▶ [TEXT UNDER STUDY]:
————

Posted in kerneltrap.org on December 25, 2009 – 3:43am

I am following an interesting class on Languages for Scientific Computing taught by Prof. Bientinesi. Just a week ago he explained about the theoretical peak performance of a processor that is none other than: n_cores * frequency * ops_per_cycle_per_cpu. But, that is not the practical one.

A processor often sits idle waiting for the data to come: No data, no processing. So, to get a high performance, the data must always be available when the processor needs it. Data, however, are stored in memory, but the type of memory that the processor has a direct access can only contain a very small amount of data because the memory is expensive. One of the ABCs of HPC (High-Performance Computing) is the following pyramid where the top of the pyramid is the most expensive but scarcest type of memory available while the bottom of the pyramid is the cheapest but plentiest type of memory as depicted here. Therefore, the peak performance of a processor then depends on the nature of the algorithm that it is performing.

As the professor said, the DGEMM (General Matrix Multiply) of BLAS (Basic Linear Algebra Subprograms) is a very commonly used algorithm that can pull its data very well close to the processor. This is because DGEMM computes C = C + A x B where $A, B, C \in \mathbb{R}^{n \times n}$ (i.e., A, B, C are square matrices) so that it requires $n^3$ multiplication operations for A x B and $n^3$ addition operations (i.e., $n^2 (n - 1)$ for A x B = T and $n^2$ for C + T) as well as $3 n^2$ memory reads (i.e., to read the cells of A, B and C) and $n^2$ memory writes (i.e., to write the cells of C). The cpu-to-memory activity ratio is $\frac{n^3 + n^3}{3 n^2 + n^2} = \frac{2n^3}{4n^2} = \frac{n}{2}$ that means that the bigger the data is, the busier the processor is because the number of operations performed compensates the cost of pulling the data from the lower types of memory. Therefore, DGEMM has the best practical peak performance.

As a consequence, DGEMM is used in the benchmark of supercomputers in the world, and therefore, it is very important to optimize the machine instructions running DGEMM for a specific architecture. For example, Kazushige Goto is famous for hand-optimizing the machine instructions as described here. Of course, one must also consider the cache size when crafting DGEMM code.

To conclude, if you want to know the peak performance of your CPU, just run DGEMM of BLAS.

————

▶ [DATA RECORDS]:
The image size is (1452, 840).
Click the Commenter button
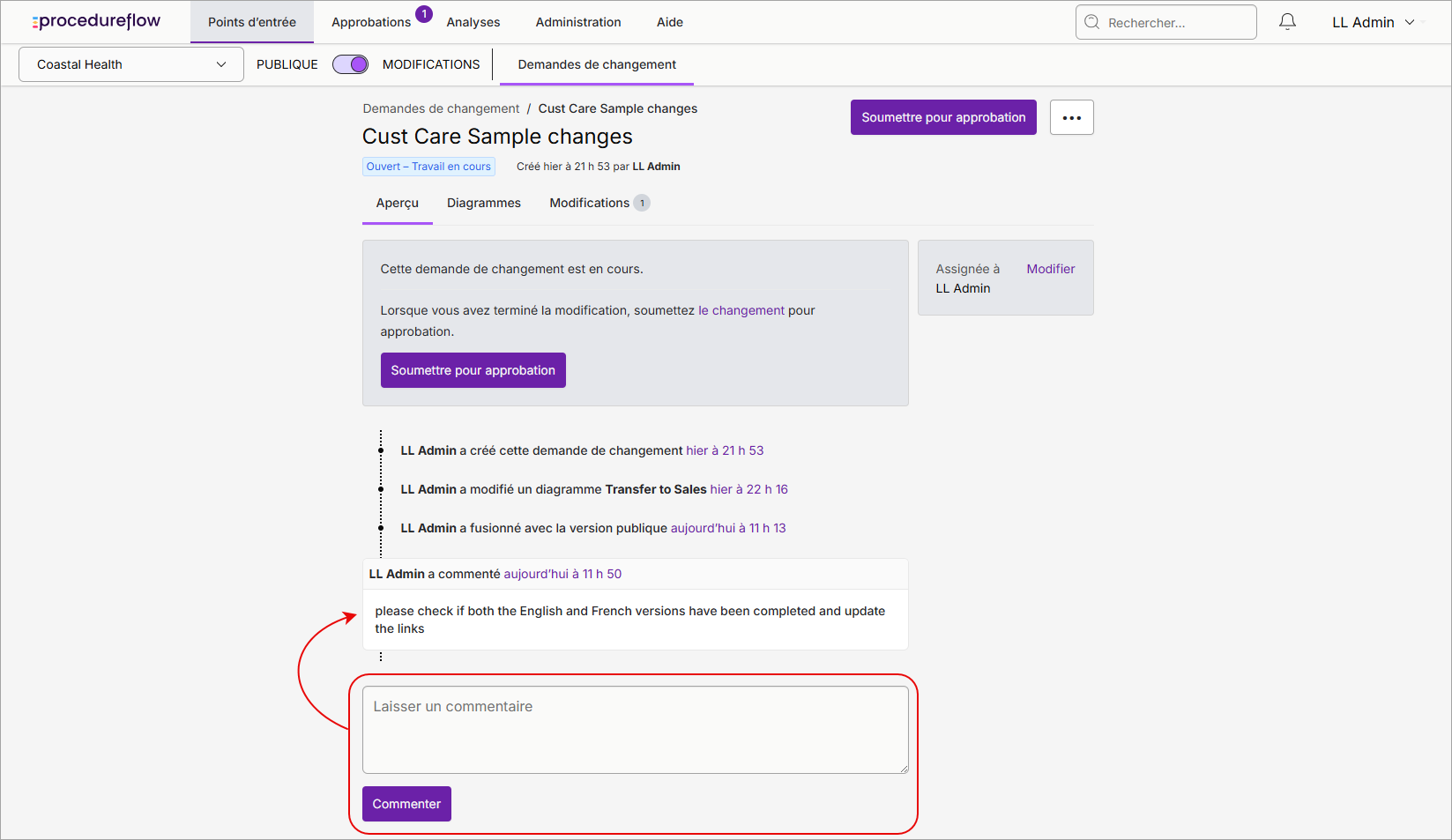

————

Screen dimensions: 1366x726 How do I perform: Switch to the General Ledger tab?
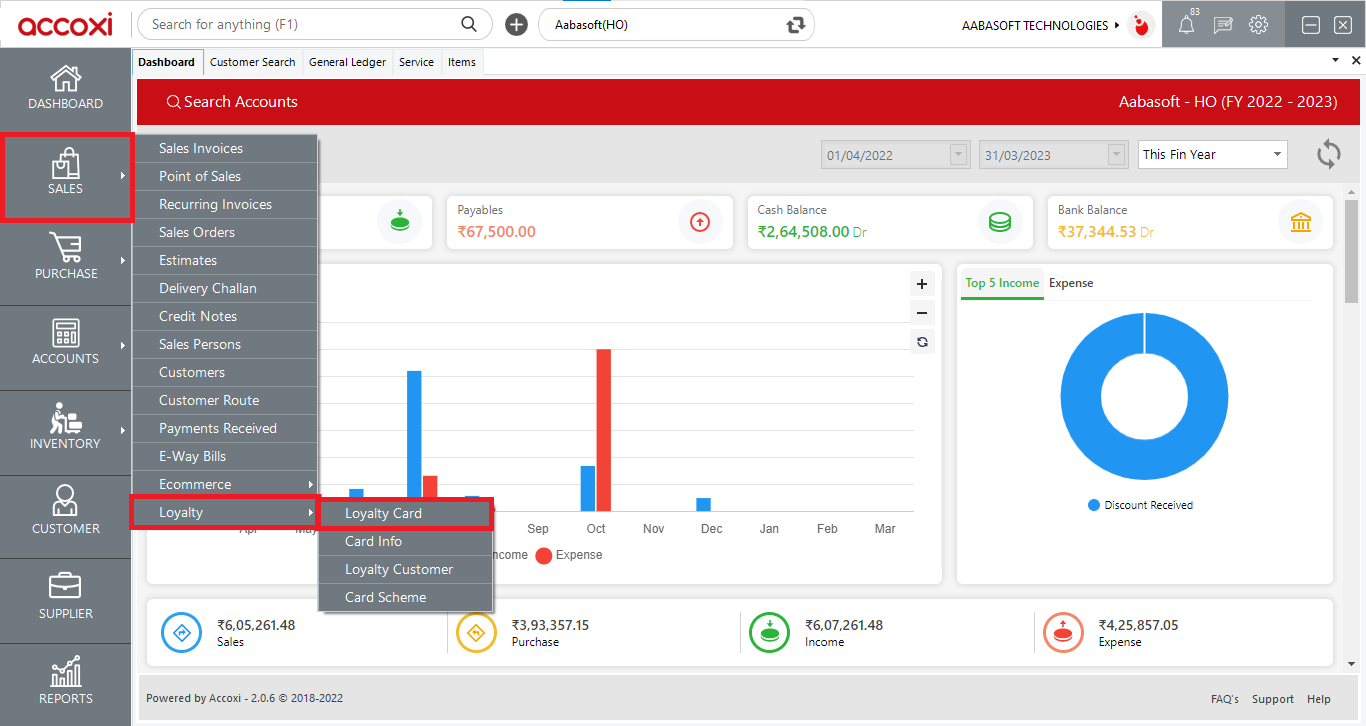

————

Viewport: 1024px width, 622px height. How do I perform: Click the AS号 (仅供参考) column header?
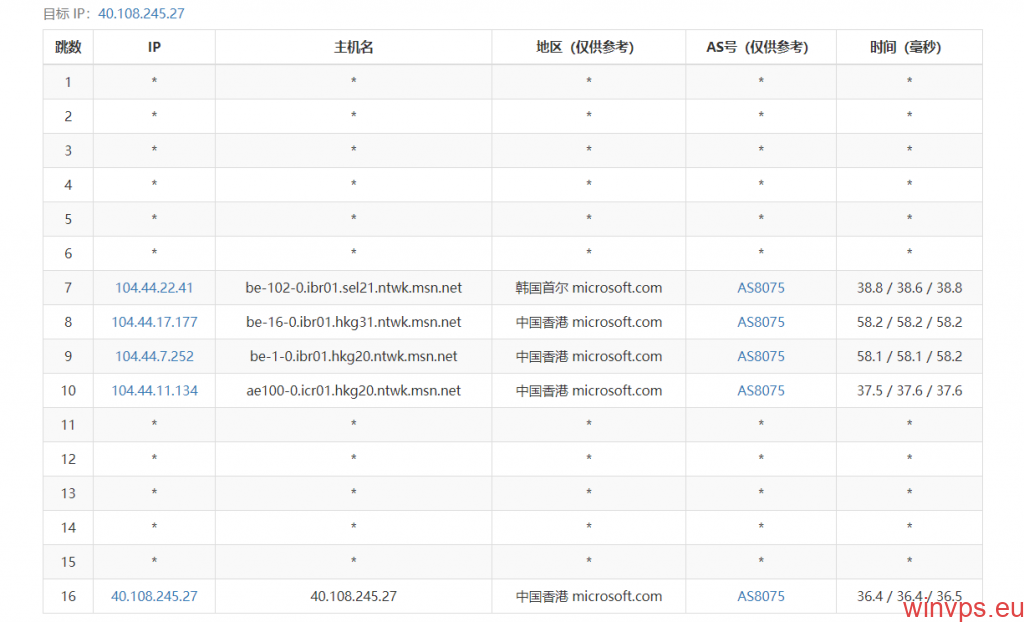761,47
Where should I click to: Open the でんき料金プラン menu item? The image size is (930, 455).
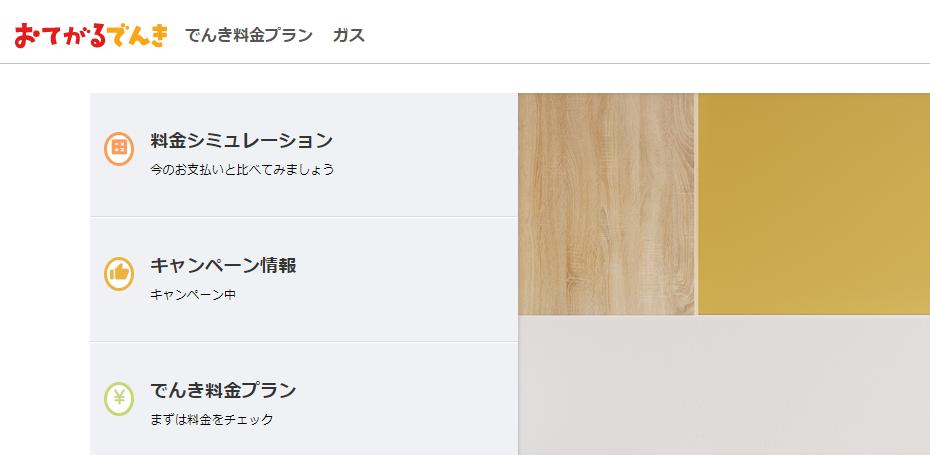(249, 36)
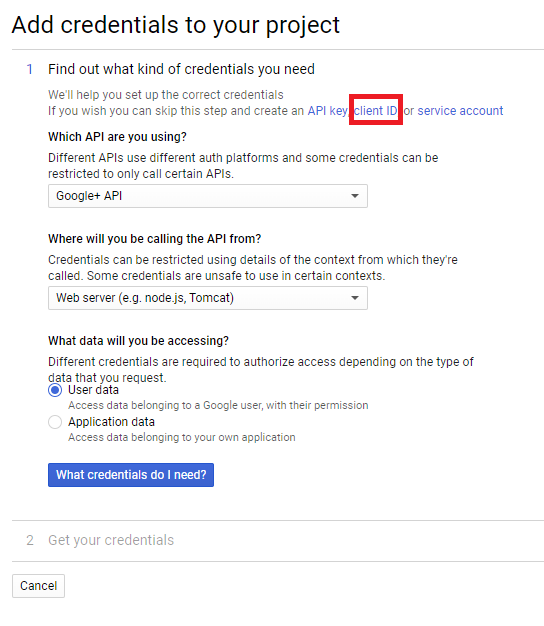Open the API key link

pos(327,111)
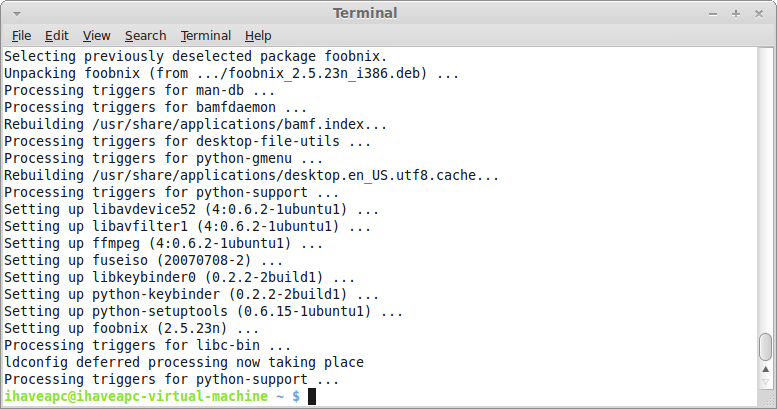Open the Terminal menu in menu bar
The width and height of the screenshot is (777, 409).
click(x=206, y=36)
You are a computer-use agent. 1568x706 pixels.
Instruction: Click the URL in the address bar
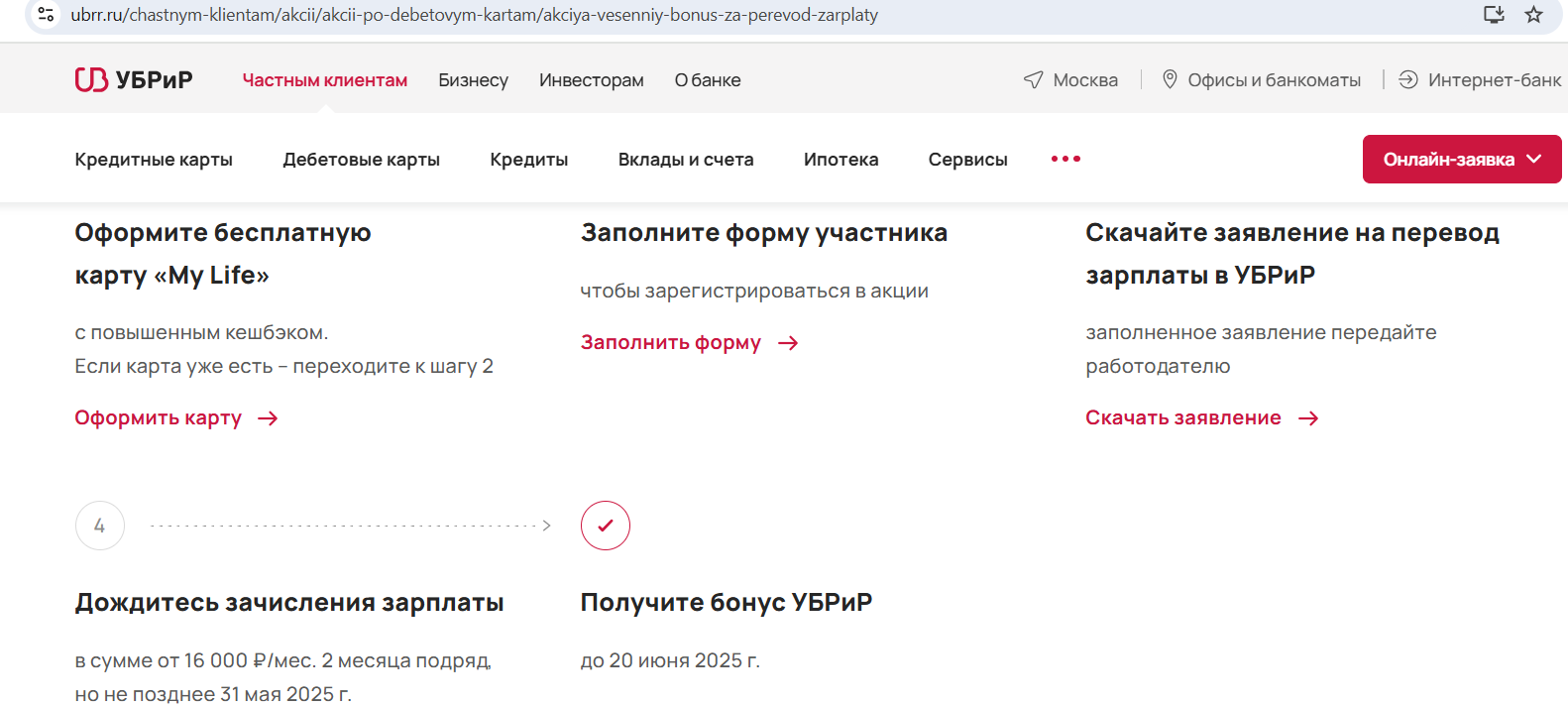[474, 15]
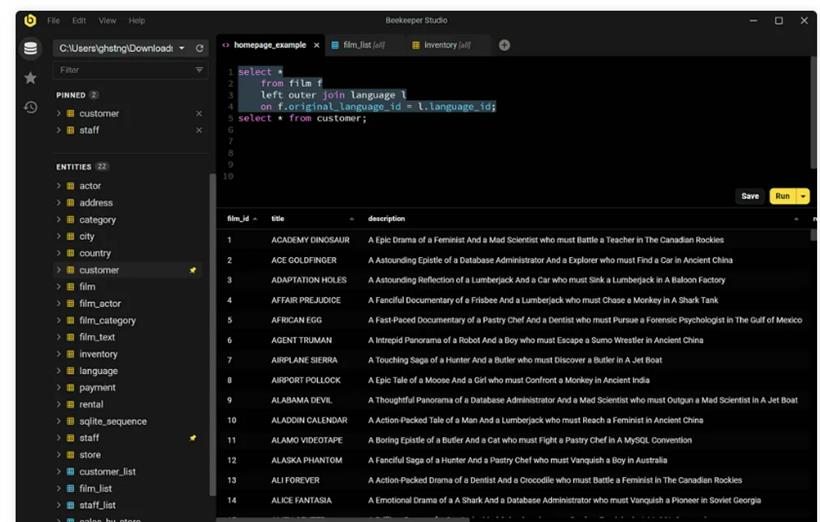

————

In the post on processor peak performance, swap "theoretical" for "nominal" and write out everything from "Posted in kerneltrap.org" down to "the practical one.". The items play no part in what comes next.

Posted in kerneltrap.org on December 25, 2009 – 3:43am

I am following an interesting class on Languages for Scientific Computing taught by Prof. Bientinesi. Just a week ago he explained about the nominal peak performance of a processor that is none other than: n_cores * frequency * ops_per_cycle_per_cpu. But, that is not the practical one.